Top of LISTED RECORDS
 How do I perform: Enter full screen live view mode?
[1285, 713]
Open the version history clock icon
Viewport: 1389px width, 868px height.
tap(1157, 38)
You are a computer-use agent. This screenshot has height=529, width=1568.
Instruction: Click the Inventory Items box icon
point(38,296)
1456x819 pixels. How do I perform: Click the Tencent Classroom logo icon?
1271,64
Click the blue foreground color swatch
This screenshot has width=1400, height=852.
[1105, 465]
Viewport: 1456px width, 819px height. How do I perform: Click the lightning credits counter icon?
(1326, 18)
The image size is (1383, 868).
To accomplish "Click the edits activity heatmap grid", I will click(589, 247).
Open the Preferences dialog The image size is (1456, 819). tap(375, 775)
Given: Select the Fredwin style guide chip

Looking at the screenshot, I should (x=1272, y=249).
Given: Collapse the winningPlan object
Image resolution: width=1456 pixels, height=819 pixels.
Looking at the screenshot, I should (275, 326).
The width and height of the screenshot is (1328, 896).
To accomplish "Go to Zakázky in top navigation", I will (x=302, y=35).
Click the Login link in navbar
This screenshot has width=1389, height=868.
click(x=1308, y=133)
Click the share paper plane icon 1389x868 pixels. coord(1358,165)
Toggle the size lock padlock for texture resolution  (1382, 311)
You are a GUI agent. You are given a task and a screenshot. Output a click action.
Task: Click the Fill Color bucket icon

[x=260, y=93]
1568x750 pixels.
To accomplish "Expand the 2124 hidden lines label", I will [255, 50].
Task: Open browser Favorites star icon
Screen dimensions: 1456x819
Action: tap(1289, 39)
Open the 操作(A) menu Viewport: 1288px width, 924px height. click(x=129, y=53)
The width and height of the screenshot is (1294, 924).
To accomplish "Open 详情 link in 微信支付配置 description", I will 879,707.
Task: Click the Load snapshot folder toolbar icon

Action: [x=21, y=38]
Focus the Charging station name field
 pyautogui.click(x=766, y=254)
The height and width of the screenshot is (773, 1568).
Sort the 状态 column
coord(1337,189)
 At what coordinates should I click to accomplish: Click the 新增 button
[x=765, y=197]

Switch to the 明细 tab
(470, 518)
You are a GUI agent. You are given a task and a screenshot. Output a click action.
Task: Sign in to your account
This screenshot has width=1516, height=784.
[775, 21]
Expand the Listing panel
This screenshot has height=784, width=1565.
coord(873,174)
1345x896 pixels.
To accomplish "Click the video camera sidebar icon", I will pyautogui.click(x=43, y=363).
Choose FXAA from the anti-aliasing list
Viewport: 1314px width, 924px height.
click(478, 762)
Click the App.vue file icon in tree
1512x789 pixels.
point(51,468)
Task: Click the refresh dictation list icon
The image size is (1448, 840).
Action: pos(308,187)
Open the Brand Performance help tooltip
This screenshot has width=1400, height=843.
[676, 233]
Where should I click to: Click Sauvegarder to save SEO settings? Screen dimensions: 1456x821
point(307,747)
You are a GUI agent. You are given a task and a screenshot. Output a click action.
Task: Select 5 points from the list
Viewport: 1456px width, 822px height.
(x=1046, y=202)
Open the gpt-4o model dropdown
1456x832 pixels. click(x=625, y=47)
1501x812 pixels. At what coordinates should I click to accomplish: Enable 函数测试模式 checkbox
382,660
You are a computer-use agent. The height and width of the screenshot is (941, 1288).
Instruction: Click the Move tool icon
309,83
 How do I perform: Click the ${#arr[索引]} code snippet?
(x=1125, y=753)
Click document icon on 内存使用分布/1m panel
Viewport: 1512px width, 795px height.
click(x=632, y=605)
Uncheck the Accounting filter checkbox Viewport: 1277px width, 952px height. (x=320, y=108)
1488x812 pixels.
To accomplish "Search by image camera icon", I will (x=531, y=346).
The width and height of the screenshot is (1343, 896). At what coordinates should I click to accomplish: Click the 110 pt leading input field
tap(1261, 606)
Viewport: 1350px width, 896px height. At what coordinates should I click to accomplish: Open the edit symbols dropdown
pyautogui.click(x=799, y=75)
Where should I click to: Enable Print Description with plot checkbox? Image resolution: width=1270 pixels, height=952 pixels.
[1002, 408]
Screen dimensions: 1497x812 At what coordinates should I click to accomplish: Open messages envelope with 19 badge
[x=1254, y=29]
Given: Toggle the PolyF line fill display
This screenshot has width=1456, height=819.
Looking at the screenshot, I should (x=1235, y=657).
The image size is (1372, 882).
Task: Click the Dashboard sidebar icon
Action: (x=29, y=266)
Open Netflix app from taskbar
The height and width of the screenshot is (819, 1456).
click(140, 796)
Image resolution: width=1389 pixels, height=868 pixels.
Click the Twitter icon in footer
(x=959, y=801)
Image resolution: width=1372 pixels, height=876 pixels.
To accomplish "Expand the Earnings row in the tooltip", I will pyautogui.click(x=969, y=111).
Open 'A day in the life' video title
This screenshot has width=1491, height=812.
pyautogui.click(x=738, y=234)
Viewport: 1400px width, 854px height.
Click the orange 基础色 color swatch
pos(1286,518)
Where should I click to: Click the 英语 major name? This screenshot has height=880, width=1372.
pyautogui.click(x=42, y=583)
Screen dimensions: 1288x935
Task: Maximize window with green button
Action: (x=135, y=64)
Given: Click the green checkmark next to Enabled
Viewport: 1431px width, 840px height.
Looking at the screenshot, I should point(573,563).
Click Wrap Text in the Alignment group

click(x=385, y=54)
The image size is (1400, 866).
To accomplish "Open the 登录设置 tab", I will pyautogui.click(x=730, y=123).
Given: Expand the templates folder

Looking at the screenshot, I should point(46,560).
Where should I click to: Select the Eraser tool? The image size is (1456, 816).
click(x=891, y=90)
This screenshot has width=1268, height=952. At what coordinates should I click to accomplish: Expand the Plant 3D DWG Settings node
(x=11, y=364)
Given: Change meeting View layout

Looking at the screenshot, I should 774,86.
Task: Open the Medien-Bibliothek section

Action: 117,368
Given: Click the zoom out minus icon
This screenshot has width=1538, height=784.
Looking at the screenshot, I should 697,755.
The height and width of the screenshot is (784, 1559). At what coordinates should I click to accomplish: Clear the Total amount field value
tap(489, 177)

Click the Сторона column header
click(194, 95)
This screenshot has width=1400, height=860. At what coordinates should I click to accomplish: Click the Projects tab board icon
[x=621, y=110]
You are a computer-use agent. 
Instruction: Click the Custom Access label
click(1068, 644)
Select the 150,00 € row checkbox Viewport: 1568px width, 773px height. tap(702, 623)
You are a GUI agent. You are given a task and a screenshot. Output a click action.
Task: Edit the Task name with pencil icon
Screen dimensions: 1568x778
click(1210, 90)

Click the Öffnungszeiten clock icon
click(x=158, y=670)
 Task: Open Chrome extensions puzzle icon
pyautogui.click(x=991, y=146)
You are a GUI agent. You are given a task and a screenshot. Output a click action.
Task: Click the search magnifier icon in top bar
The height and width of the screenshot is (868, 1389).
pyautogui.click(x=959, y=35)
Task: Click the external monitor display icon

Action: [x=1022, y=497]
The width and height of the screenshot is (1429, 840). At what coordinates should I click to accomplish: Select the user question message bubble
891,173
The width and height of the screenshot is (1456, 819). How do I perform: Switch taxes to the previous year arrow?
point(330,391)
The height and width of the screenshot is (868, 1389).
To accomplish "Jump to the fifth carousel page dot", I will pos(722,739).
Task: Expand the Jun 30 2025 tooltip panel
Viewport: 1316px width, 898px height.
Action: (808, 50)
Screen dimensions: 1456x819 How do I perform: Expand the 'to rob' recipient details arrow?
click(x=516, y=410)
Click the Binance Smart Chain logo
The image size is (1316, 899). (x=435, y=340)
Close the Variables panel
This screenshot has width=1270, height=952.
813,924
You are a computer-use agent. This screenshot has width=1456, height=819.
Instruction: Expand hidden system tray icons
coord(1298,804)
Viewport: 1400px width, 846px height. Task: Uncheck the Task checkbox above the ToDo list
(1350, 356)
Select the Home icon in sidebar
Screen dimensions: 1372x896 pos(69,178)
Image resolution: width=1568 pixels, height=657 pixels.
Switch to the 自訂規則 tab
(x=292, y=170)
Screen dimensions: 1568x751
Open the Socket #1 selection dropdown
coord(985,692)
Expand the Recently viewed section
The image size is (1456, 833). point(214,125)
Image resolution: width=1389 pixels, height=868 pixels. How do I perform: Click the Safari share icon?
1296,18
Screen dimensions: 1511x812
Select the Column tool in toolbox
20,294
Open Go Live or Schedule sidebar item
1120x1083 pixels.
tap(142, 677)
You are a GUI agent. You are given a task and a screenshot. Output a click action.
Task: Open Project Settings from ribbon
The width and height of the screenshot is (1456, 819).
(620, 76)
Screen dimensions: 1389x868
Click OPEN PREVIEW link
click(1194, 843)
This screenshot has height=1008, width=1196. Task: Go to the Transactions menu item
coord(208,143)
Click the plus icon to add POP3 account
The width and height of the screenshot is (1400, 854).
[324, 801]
Bottom of LISTED RECORDS
§ WHAT NEEDS TO BE DONE:
The line containing "Screen dimensions: 1511x812" and every line after it, through the end of the records above: output exactly those, and nothing else.

§ ANSWER SPACE:
Screen dimensions: 1511x812
Select the Column tool in toolbox
20,294
Open Go Live or Schedule sidebar item
1120x1083 pixels.
tap(142, 677)
You are a GUI agent. You are given a task and a screenshot. Output a click action.
Task: Open Project Settings from ribbon
The width and height of the screenshot is (1456, 819).
(620, 76)
Screen dimensions: 1389x868
Click OPEN PREVIEW link
click(1194, 843)
This screenshot has height=1008, width=1196. Task: Go to the Transactions menu item
coord(208,143)
Click the plus icon to add POP3 account
The width and height of the screenshot is (1400, 854).
[324, 801]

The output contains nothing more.